• CHECK YOUR UNDERSTANDING:
1 > In the actress profile, what title was Kirsty crowned at the age of seventeen?
2 > Quote the actress profile from "Born in Glasgow" up to and including "of the Glen.".

• QUOTED PASSAGE:

------------------------

Born in Glasgow in 1974,Kirsty is a prominent Scottish actress with a rich body of work across film, television and theatre. She trained at the prestigious Central School of Ballet in London before being crowned the coveted title of “Miss Scotland” at the age of just seventeen.
Kirstyl’s initial break-through performance came as Robert Duvall’s daughter in the film A Shot at Glory, she has since appeared in many TV shows and films including the American mini-series “Attila”, as the seductive “Princess Honoria” opposite fellow Scot Gerard Butler, Jodie Banks in the Scottish soap River City and Iona MacLean in Monarch of the Glen.
Kirsty is probably the only person to play two different regular parts in the hospital dramas, Holby City and it’s “sister” show Casualty. While most actors appearing in both shows have played the same character in crossover roles, Kirsty first showed up in Holby City in 2003, and played the part of psychiatrist Doctor Anita Forbes for 10 episodes, Kirsty is currently in Casualty as Faith Cadogan an advanced clinical practitioner. She was recently in the Irvine Welsh penned Creation Stories, the story of Alan McGee 
Other shows Kirsty has appeared in are Case Histories, The Royal Today, Hollyoaks and Silent Witness to name but a few. She also starred in the lead role of Laney in the first play written as such by controversial Scottish writer Irvine Welsh, You’ll Have Had Your Hole.

------------------------

• PROVIDED INFORMATION:

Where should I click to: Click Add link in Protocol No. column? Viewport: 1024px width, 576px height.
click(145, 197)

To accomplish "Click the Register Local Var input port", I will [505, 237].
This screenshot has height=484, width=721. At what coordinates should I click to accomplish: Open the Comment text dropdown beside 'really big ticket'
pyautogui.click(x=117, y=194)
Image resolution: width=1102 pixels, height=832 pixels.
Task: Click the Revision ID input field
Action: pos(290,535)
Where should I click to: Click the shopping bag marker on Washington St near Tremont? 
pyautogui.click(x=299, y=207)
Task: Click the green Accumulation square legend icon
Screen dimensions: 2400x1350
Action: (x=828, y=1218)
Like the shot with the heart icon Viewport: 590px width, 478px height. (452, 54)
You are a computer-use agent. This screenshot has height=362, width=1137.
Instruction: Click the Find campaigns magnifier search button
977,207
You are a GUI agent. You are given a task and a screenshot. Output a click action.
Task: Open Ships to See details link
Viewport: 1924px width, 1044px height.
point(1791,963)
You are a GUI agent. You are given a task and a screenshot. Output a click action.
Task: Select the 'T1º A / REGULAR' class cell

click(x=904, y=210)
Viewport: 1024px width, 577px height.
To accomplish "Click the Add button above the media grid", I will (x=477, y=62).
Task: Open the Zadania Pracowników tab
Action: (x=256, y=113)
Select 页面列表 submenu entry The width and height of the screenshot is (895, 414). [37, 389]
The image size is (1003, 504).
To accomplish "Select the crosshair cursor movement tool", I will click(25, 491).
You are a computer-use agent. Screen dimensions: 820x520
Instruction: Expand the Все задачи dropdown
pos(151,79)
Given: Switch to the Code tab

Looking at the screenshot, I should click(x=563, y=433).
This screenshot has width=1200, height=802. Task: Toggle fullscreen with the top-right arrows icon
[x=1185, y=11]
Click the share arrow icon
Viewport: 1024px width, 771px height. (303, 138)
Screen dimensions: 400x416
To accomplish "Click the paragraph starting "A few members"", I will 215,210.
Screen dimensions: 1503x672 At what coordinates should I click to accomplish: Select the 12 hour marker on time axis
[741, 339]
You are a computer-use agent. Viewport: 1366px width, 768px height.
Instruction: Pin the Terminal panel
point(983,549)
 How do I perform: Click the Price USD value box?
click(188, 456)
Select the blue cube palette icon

------------------------

• SOLUTIONS TO THE EXERCISE:
1 > Miss Scotland

2 >
Born in Glasgow in 1974,Kirsty is a prominent Scottish actress with a rich body of work across film, television and theatre. She trained at the prestigious Central School of Ballet in London before being crowned the coveted title of “Miss Scotland” at the age of just seventeen.
Kirstyl’s initial break-through performance came as Robert Duvall’s daughter in the film A Shot at Glory, she has since appeared in many TV shows and films including the American mini-series “Attila”, as the seductive “Princess Honoria” opposite fellow Scot Gerard Butler, Jodie Banks in the Scottish soap River City and Iona MacLean in Monarch of the Glen.